The next thing I do is sketch a general idea out on paper. This sketch is usually more of a overview and doesn’t have very many details on it. It’s basically where things will go in the final design, though sometimes I add a few specific design elements that I really want to use. For example, I knew I wanted to use a form of sun rays in the Skylight redesign so I added them to a few sketches until I found a place for them. I’ll always block out areas for set things, like the menu or footer area. (I used to sketch using whatever was sitting around but have recently switched to Doane Paper, which is a wonderful invention.)

Photoshop LayoutAfter a few different revisions, I move onto the next step, which is creating a digital version of what I just sketched out. I basically recreate the sketch using Photoshop, though the difference is the digital version is highly detailed. This step could take days, or in the case of The Skylight, weeks, depending on the amount of detail involved. Color patterns are hashed out, images are placed in the most visually pleasing locations, and drop shadows are added to just about everything. I basically create one very large graphic that looks exactly like the final page will in a web browser. Take a look at the layout file for The Skylight’s redesign.

From here, each graphic is copied from the large layout file and saved individually. For The Skylight page, that’s nearly 40 separate graphics. This is the most tedious and boring part of the entire process and is usually repeated a few times during the testing phase — but we’ll get to that later.

RipkinOnce all the graphics are ready, it’s time to code a “dummy” page — a complete HTML page containing all of the elements and graphics. This page uses a lot of Lorem Ipsum filler text and some random filler images, depending on my mood. For The Skylight dummy page I used this picture of Cal Ripkin Jr. Once all of the div tags are closed, the CSS has everything where it’s supposed to be and the code is valid, it’s time to move on to the next step — Wordpress.

Just about every site I manage these days is built on the Wordpress engine. While it may be “blog” software, it’s a great content management system and makes future design changes extremely easy. A typical Wordpress theme involves breaking the dummy page into about ten different pieces. All of the content is then replaced with Wordpress tags which pull information from a database that stores every part of the website — it’s all very fancy but it makes my job much easier.

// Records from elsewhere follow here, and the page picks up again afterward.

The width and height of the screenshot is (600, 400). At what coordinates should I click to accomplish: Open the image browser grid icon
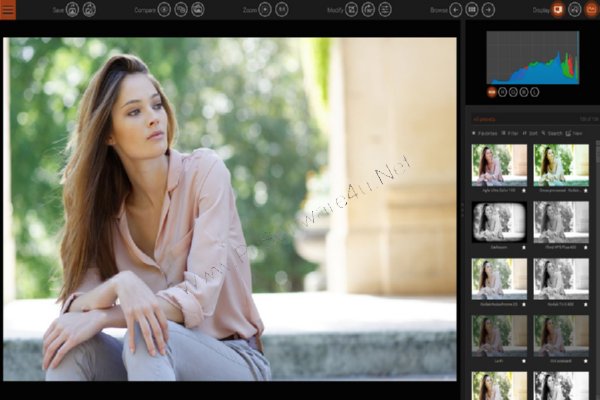pyautogui.click(x=472, y=10)
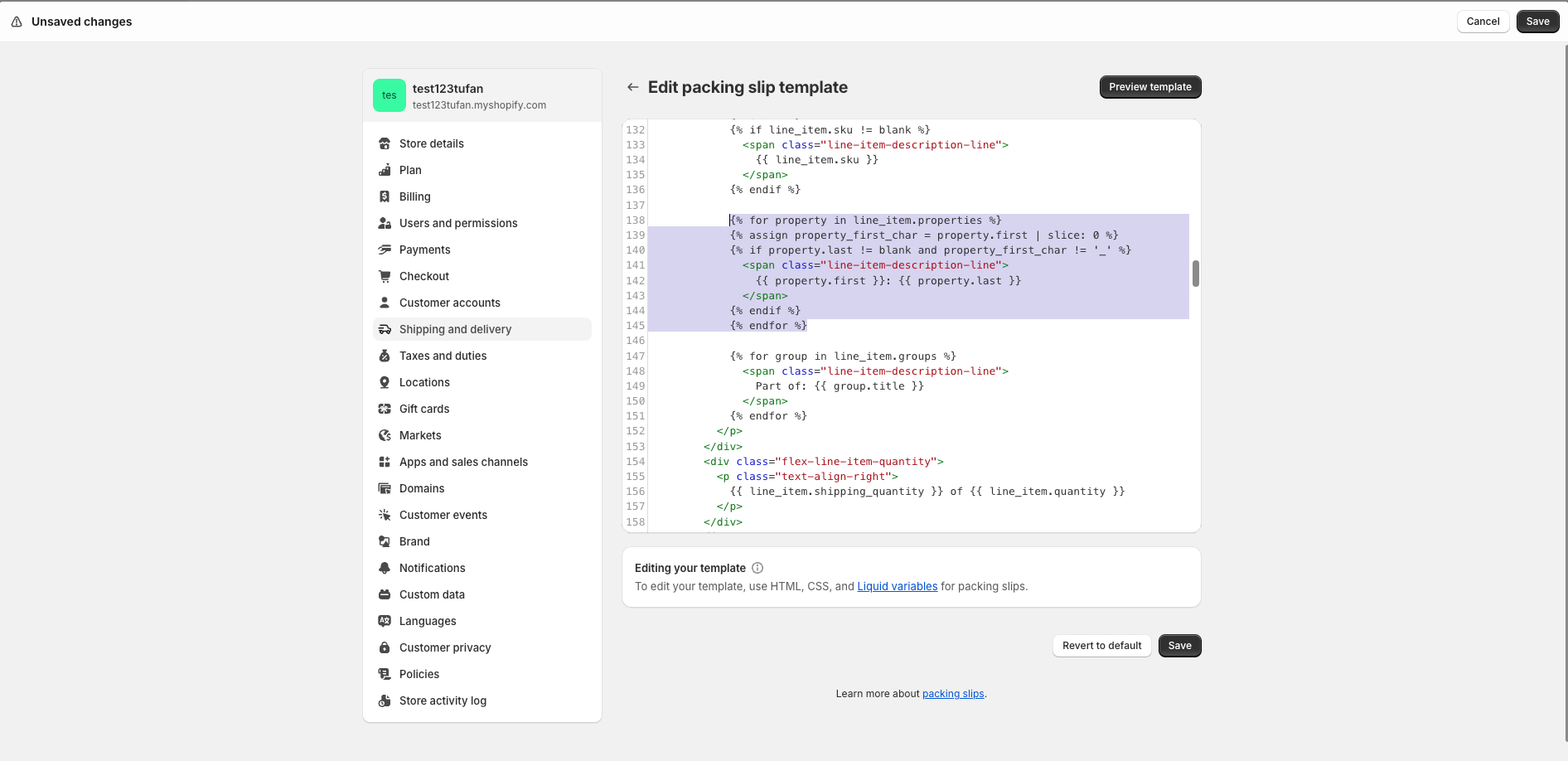Click the Checkout cart icon

[x=385, y=276]
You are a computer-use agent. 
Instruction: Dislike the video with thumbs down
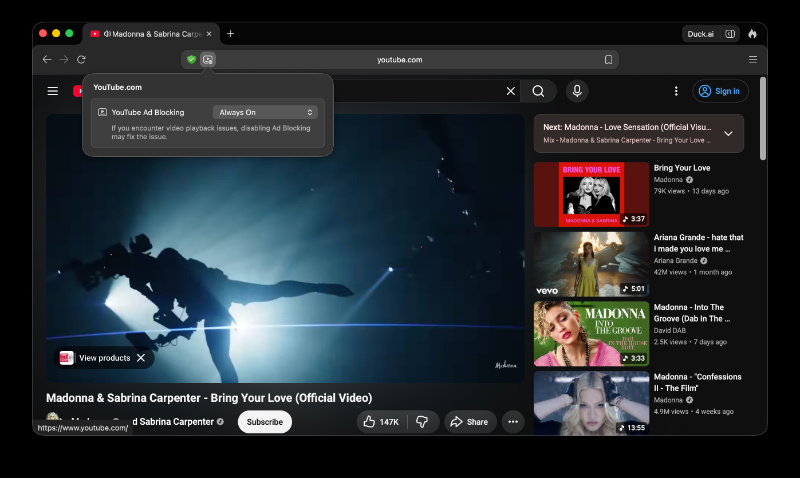pos(422,422)
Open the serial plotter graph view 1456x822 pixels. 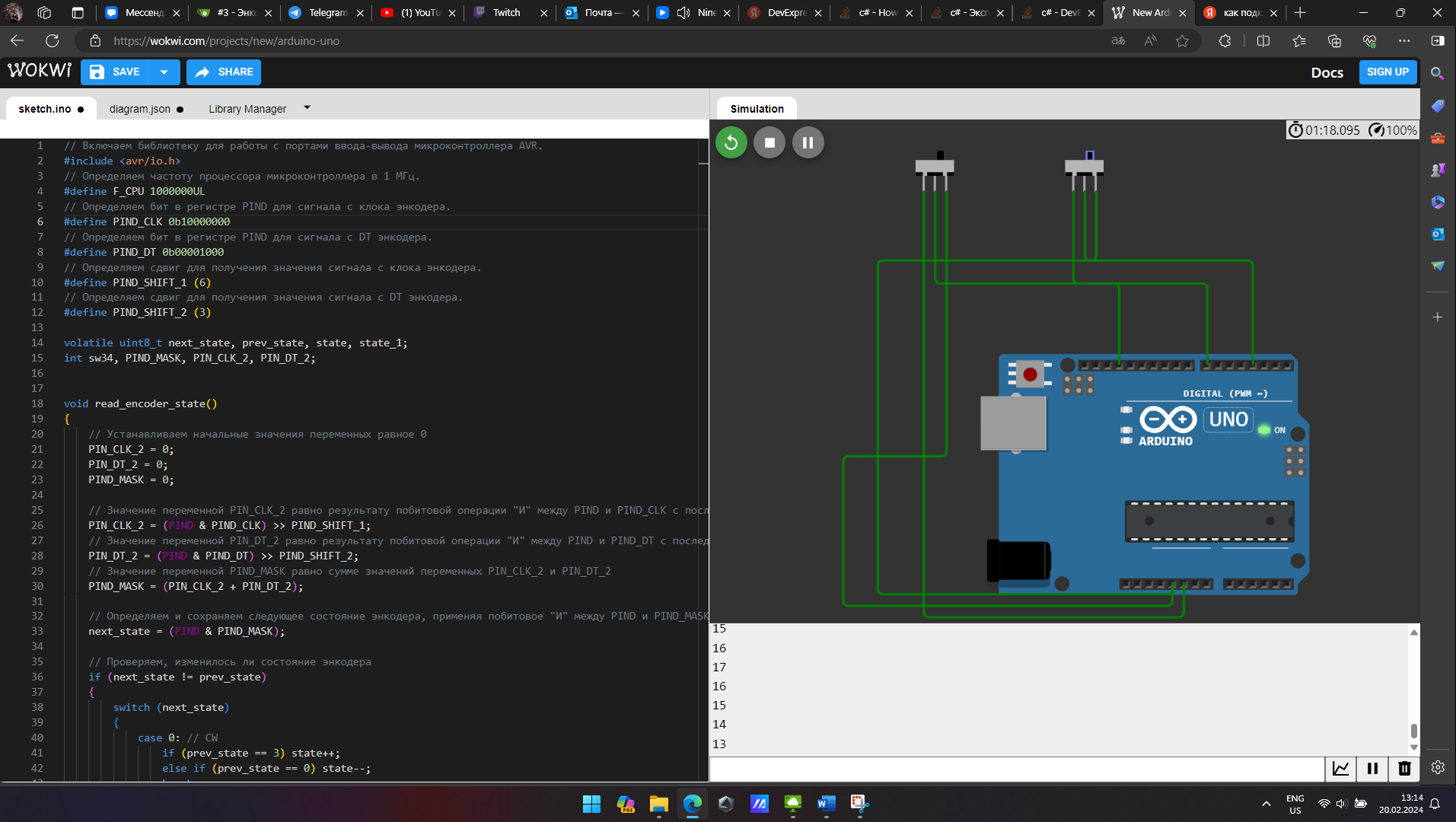coord(1340,769)
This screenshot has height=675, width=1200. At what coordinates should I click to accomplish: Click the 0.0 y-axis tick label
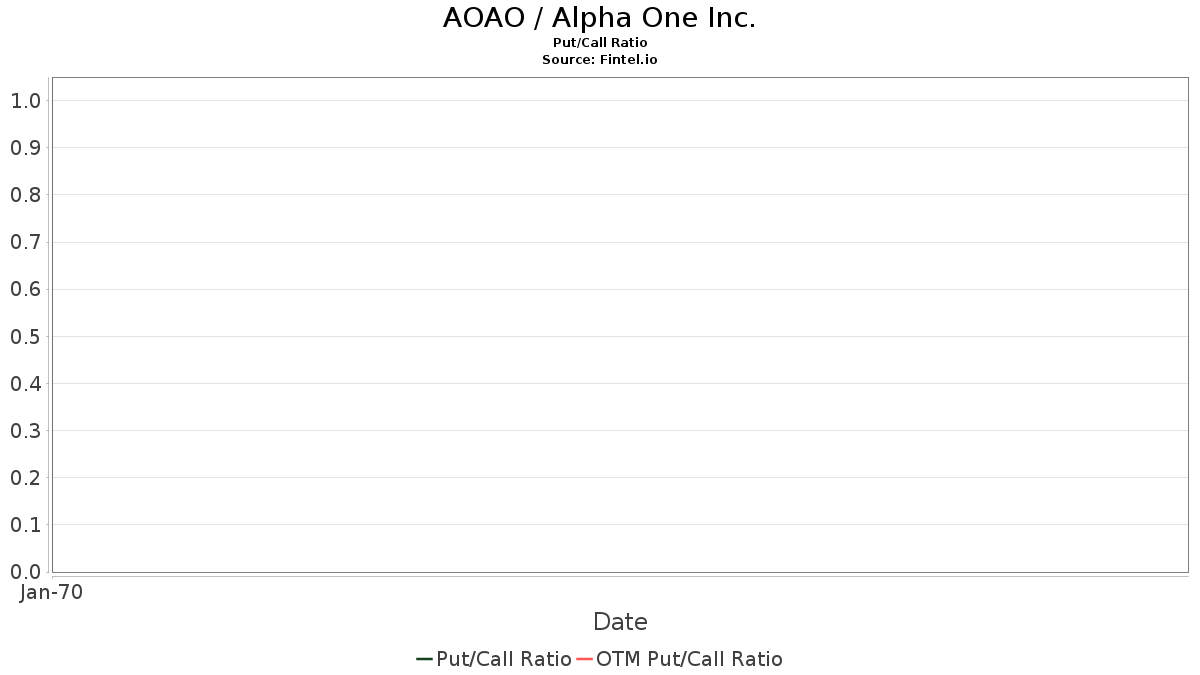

IE6After the theme files are created, I install the theme into a dummy Wordpress installation on my testing server, a top secret website hidden in cyberspace. Here I test all the links, make sure the theme lays out right, recreate graphics so they load properly, and test against different web browsers — which is the fun part. If something looks right in Safari, it might not in Firefox, and it surely will not in Internet Explorer. The trick is finding a way to make it work in all of them. The Skylight redesign brought up an interesting problem in that while the site looked great in Safari, Firefox and — believe it or not — Internet Explorer 7, it looked like garbage in IE6. By garbage I really mean garbage, just take a look at the screen shot. (For those of you who haven’t upgraded from IE6 to IE7, it still doesn’t look great but, well, you shouldn’t be using Internet Explorer anyway.)

After all the quarks are worked out and the site looks as good as it can on all the popular browsers, it’s time to go live. This means installing the new theme on the actual server and activating it. Believe it or not, a few more quarks manage to pop up. For The Skylight page, I couldn’t get the “Older Stuff” button to work for nearly two days despite the fact it worked on the dummy server. Things are just odd like that sometimes in this crazy place we call the interweb. Once these bugs are zapped, the site is complete and I can return to normal sleeping patterns.

Of course, the whole process will start again once something sparks my creativity or I simply get bored with a design. Visiting the About page here you’ll see that I typically update Mindless Chatter about once a year. While it may not sound like it, the whole process is a lot of fun and always well worth the frustration it causes and long nights it requires. When I complete a site it’s almost like finishing a work of art, even if it’s only called art by other geeks and nerds.